Miserable Variable · Accepted Answer · 2012-01-11 20:48:31Z

2

String[] is a subclass of Object[]

Correct, see 4.10.3 Subtyping among Array Types:

If S and T are both reference types, then S[] >1 T[] iff S >1 T.

Since String >1 Object so String[] >1 Object[]

That is, String[] is a direct subtype of Object[]

Object >1 Object[]

Therefor Object > String[]; String[] is a (indirect?) subtype of Object

No such relationship exists for generics, so List<String> > List<Object> is not true.

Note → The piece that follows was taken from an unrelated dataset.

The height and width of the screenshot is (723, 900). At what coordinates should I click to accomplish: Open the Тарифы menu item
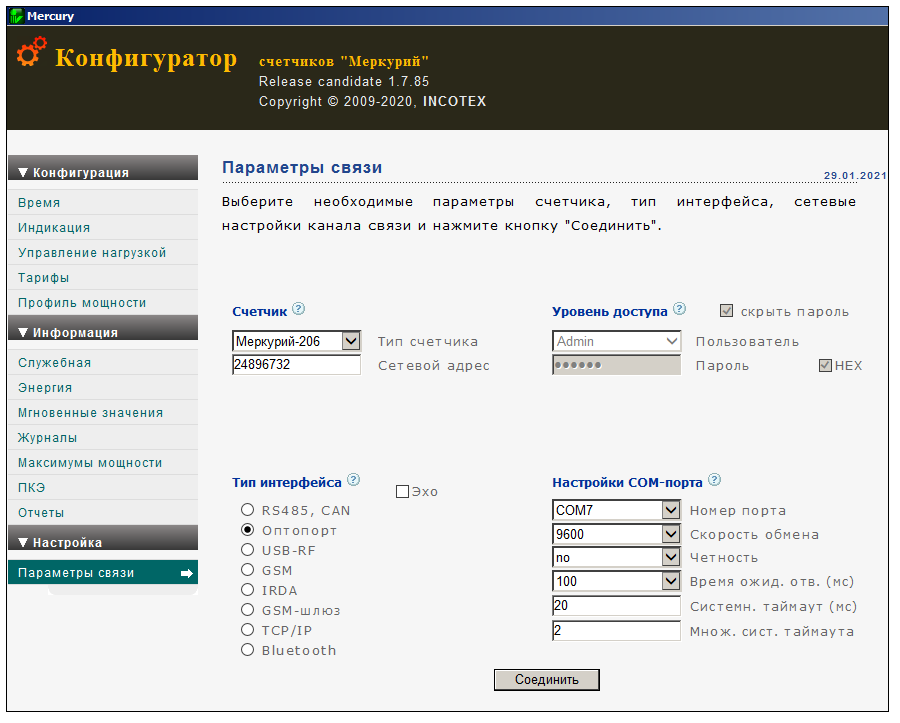click(43, 278)
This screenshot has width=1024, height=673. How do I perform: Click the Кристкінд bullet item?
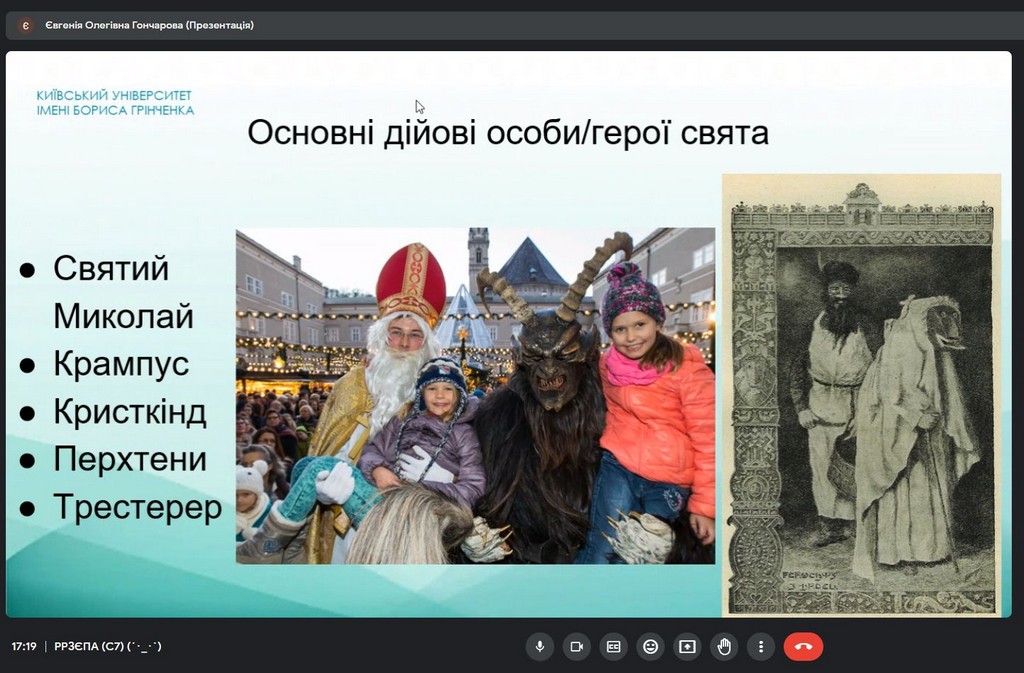click(x=130, y=411)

Now, consider the following simple example:

import java.util.*;

class G {
    interface I {
    void f();
    }
    class C implements I {
    public void f() {}
    }

    void allF(List<I> li) {
    for (I i : li) { i.f(); }
    }

    void x(List<C> lc) {
    allF(lc);
    }
}

It does not compile, because x is invoking allF with a List<C> which is not a List<I>. To be able to use List<C> the signature has to change slightly:

void allF(List<? extends I> li) {

Now it compiles. Informally, li is a List of some type that extends/implements I. So List<C> is assignable to List<? extends I>. What you can do with such a list is limited. Essentially, you can read/access it but cannot write/modify it.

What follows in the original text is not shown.